L’Espagne, l’Italie et la France demandent instamment que le groupe de contact soit, comme convenu à Bruxelles, mis en place maintenant.
L’Espagne est à la tête d’un groupe de pays européens qui demandent d’ouvrir des canaux de dialogue au Venezuela. Les ministres des Affaires étrangères de l’Espagne, de la France, de l’Italie, du Portugal et des Pays-Bas ont adressé une lettre à la cheffe de la diplomatie européenne, Federica Mogherini, lui demandant d’accélérer une décision que l’UE a adoptée – sans conviction excessive – en octobre et qui n’a pas encore progressé : la création de ce qu’ils appellent un groupe de contact pour rechercher des solutions à la grave crise que traverse le pays. Ces cinq États appellent à « l’établissement sans délai d’un groupe de contact international visant à faciliter le dialogue entre les autorités vénézuéliennes et l’opposition afin de surmonter la situation actuelle », selon le texte.
Cela fait plusieurs mois que Josep Borrell, le ministre des Affaires étrangères, met en garde que la crise au Venezuela exige plus que des sanctions de la part de l’Europe. Mais la France et l’Allemagne étaient réticentes à promouvoir tout geste qui pourrait être interprété comme une boule d’oxygène pour le régime de Nicolas Maduro. La dégradation de la situation du pays latino-américain se poursuit et a conduit la France à nuancer sa position et l’Italie à se placer dans le groupe de ceux qui demandent un geste de la part de Bruxelles, sans que cela implique un relâchement de la pression exercée par les sanctions. « Il est crucial que l’Europe assure une présence significative dans le groupe de contact, afin que nos intérêts communs soient défendus de manière adéquate », justifie la lettre, à laquelle EL PAIS a eu accès.

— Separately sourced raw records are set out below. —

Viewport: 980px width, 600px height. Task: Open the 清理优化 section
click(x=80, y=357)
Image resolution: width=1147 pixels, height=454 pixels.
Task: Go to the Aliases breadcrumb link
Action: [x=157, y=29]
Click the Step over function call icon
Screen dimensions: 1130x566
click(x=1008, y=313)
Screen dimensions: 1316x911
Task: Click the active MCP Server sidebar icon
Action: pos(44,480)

La lettre est parvenue auprès du Haut Représentant pour la politique étrangère européenne à l’occasion de la réunion que les 28 ministres du secteur ont tenue ce lundi à Bruxelles. Bien que le Venezuela ne figure pas à l’ordre du jour, Mogherini a mentionné au début la situation complexe du pays, qui a connu ce lundi même une menace de soulèvement militaire. Dans son discours, le ministre espagnol Josep Borrell a également fait allusion à cette crise afin de demander plus d’initiative à l’Union européenne. « Nous ne pouvons pas passer plus de temps à réfléchir à ce qu’il faut faire. Si l’Europe n’agit pas, ce qui serait une tragédie, certains États membres devront prendre l’initiative », a averti M. Borrell à ses partenaires, selon des sources au courant de la réunion. Le ministre italien, Enzo Moavero, a renforcé l’idée en suggérant que, s’il n’est pas possible de créer un groupe auquel participe l’ensemble du club communautaire, il faudrait le laisser être le plus actif dans ce domaine.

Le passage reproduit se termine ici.